Written exercise a:
Please repeat the rows, starting at the row that contains "The image size is (1237, 696)." and ending after the row that contains "This screenshot has width=1103, height=361.". Leave the pictures out.

Text to read:
An easy way to implement this is to define a functuon that swaps the first element with each of the elements in the set in turn (including itself) then recursively calls itself to generate each of the possible permutations of the remaining elements, and then swaps the elements back after returning (backtracking). It's hard to go into more detail because you said you don't want pseudo-code.

This assumes no duplicate elements.

Worked example:

Generate permutations of (1, 2, 3):

Put each element as the first element and then generate all permutations of remaining elements:

    0 + permutations of (1, 2)

       Put each element as the first element and then generate all permutations of remaining elements:

       0 + 1 + permutations of (2)

          Put each element as the first element and then generate all permutations of remaining elements:

             0 + 1 + 2

       0 + 2 + permutations of (1)

          Put each element as the first element and then generate all permutations of remaining elements:

             0 + 2 + 1

    1 + permutations of (0, 2)

Supplied records:
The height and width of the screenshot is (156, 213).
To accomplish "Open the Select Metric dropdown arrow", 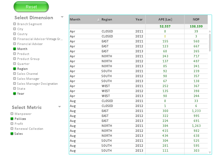I will click(x=60, y=107).
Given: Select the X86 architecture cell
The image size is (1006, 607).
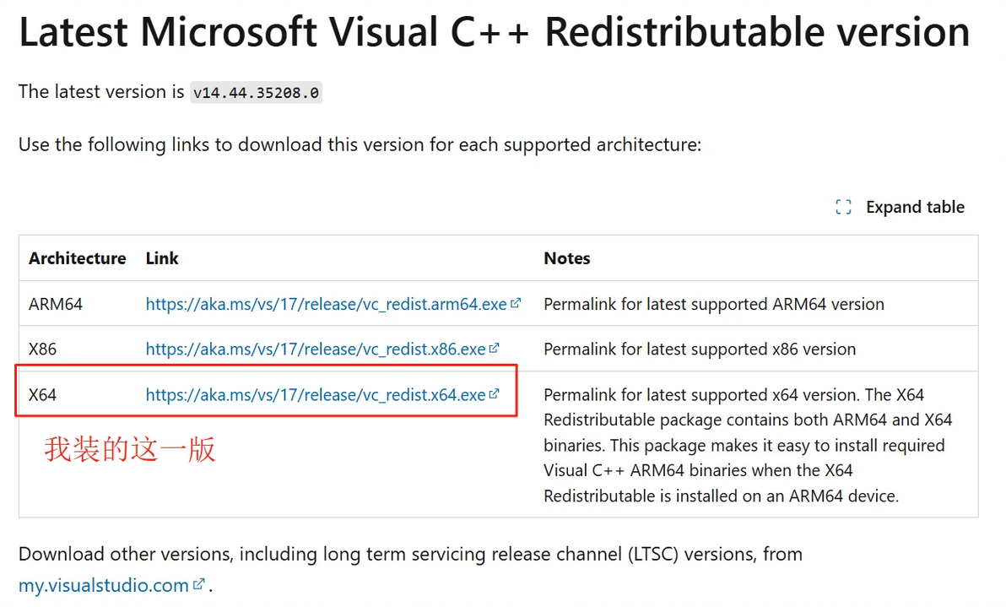Looking at the screenshot, I should [42, 349].
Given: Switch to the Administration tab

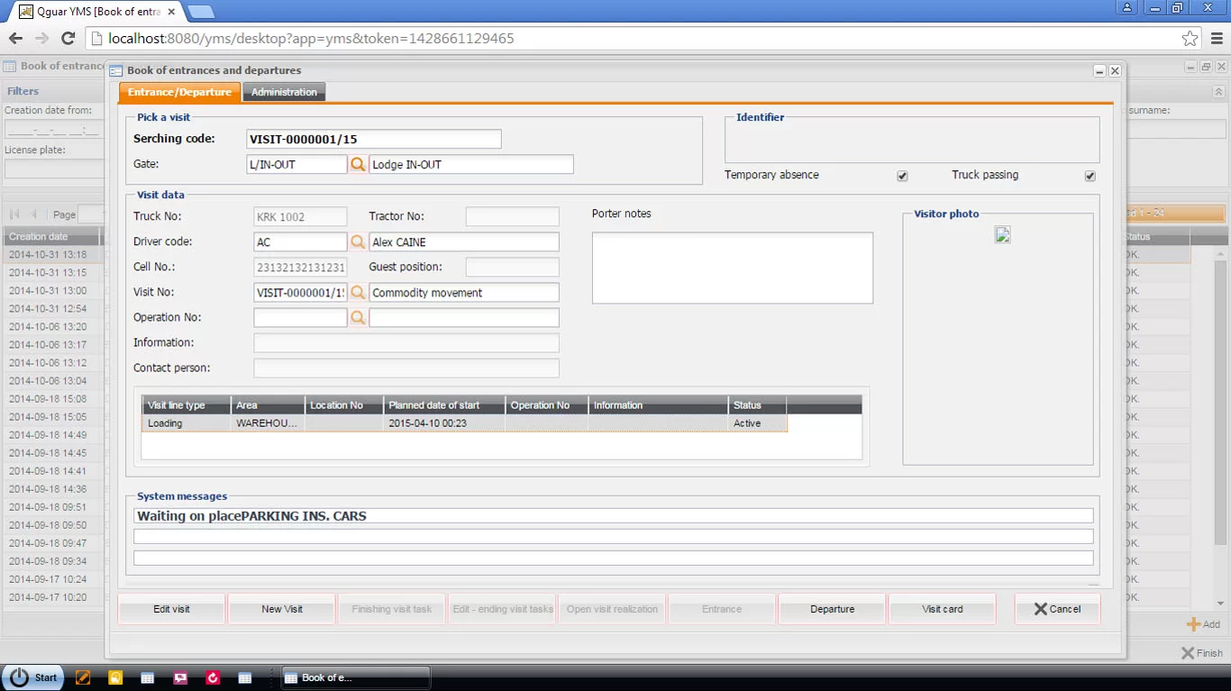Looking at the screenshot, I should 283,91.
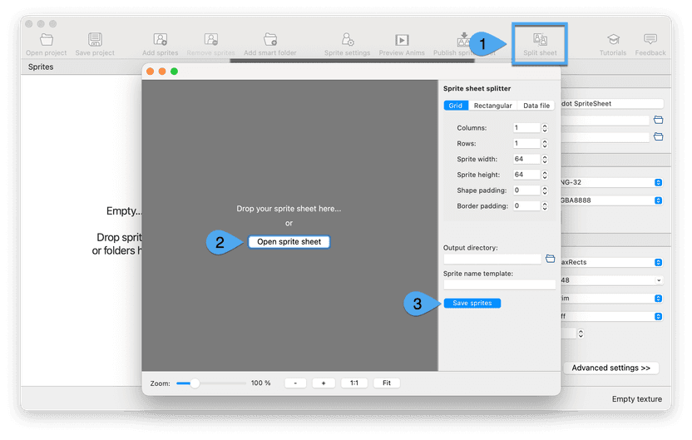Click the Zoom slider track

[x=211, y=383]
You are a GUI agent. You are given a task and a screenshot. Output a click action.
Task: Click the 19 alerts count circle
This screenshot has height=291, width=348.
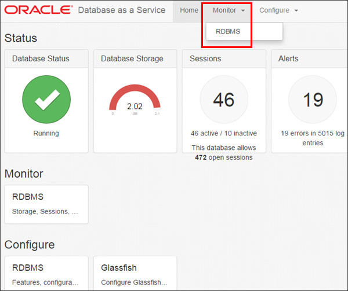click(x=313, y=100)
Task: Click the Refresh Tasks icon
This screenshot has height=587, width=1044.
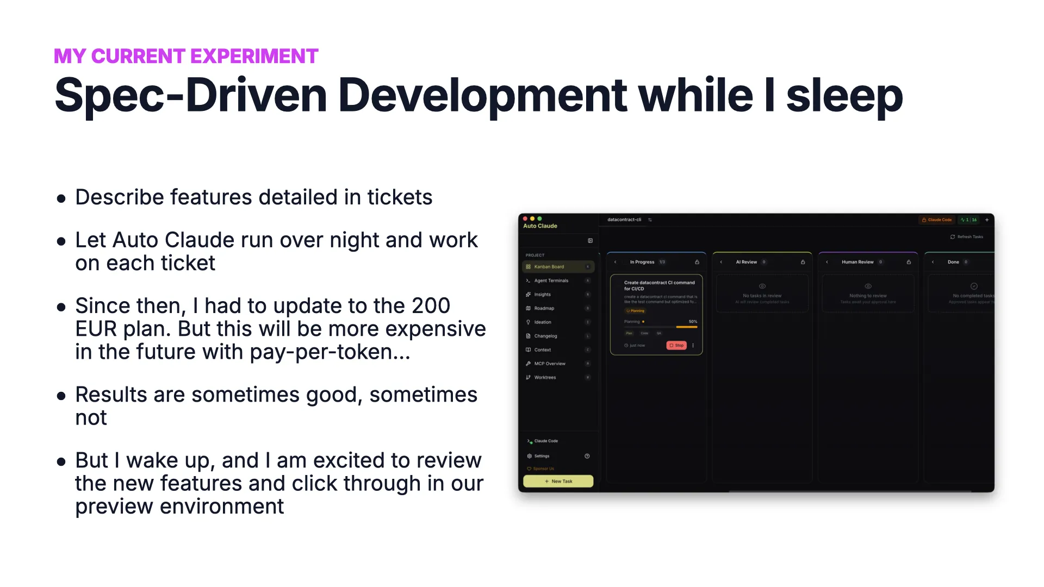Action: click(x=953, y=236)
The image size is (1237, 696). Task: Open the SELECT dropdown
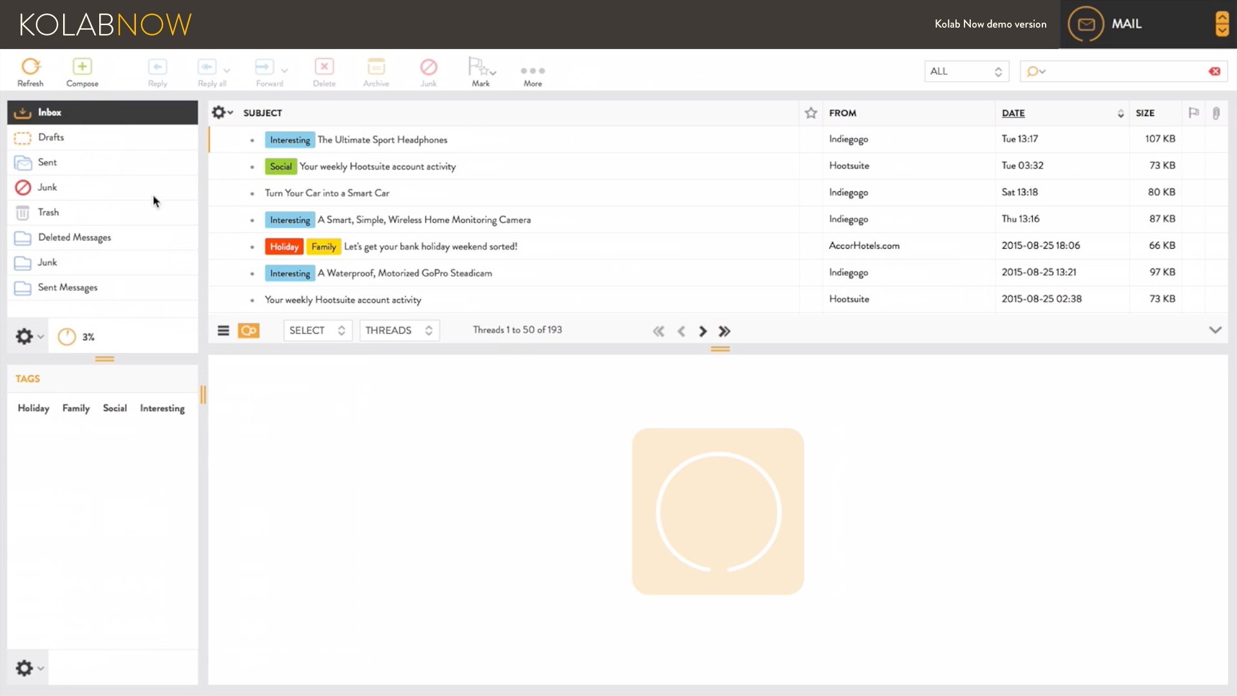click(317, 331)
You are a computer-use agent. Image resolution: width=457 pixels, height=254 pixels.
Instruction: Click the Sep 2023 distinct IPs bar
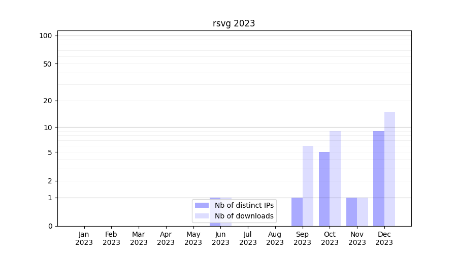click(297, 212)
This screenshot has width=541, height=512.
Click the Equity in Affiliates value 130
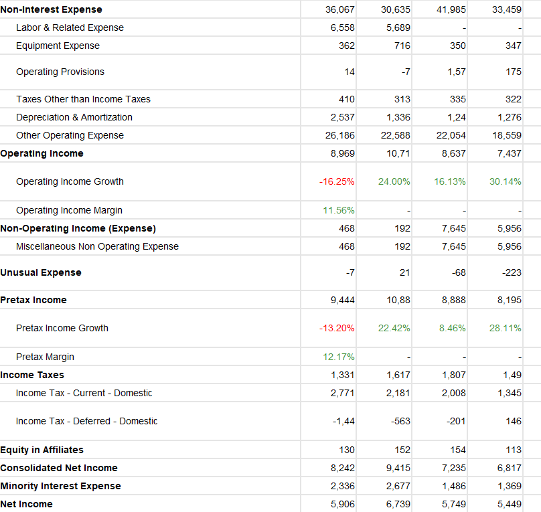[x=347, y=449]
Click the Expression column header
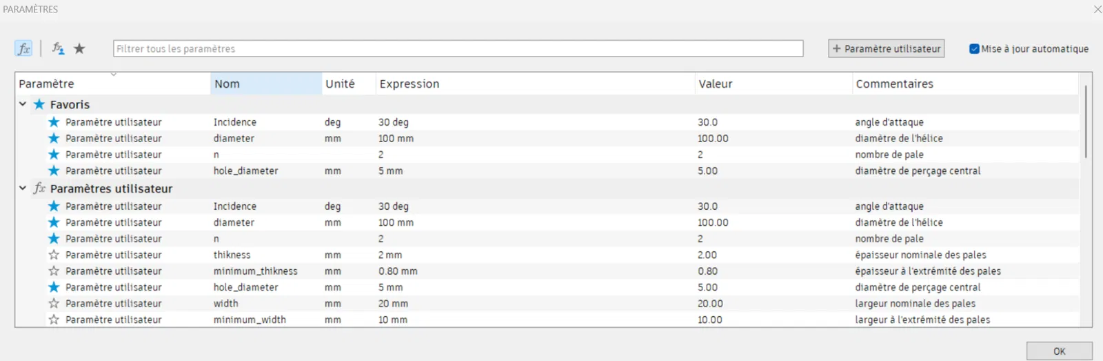This screenshot has width=1103, height=361. 534,84

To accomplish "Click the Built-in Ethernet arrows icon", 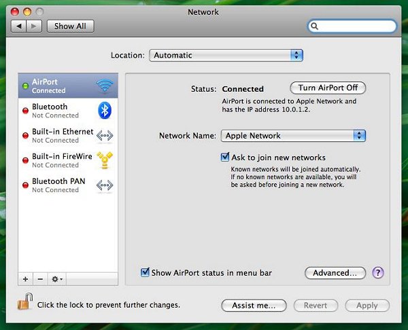I will pos(104,135).
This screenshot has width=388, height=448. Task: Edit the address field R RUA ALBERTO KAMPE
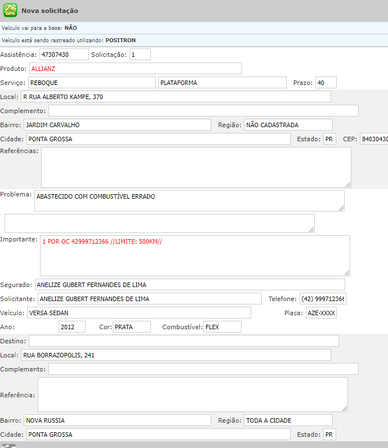click(176, 97)
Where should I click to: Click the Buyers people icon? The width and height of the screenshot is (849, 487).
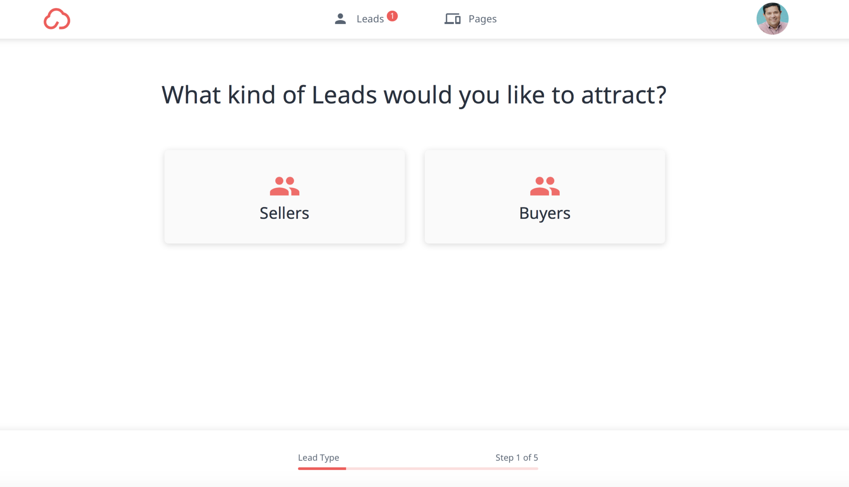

Written exercise b:
Answer these questions on the permutations text, one per line:
(i) What does the function do with the elements after returning from the recursive call?
(ii) Why does the text say it is hard to go into more detail?
(iii) What assumption about the elements does the text state?

Task solution a:
The image size is (1237, 696). Task: Open the SELECT dropdown
click(317, 331)
You are a computer-use agent. Image resolution: width=457 pixels, height=254 pixels.
Instruction: Click the Sep 2023 distinct IPs bar
click(297, 212)
This screenshot has width=541, height=512.
Click the Equity in Affiliates value 130
[x=347, y=449]
Click the Expression column header
This screenshot has width=1103, height=361. 534,84

Task solution b:
(i) It swaps them back (backtracking).
(ii) Because pseudo-code was not wanted.
(iii) That there are no duplicate elements.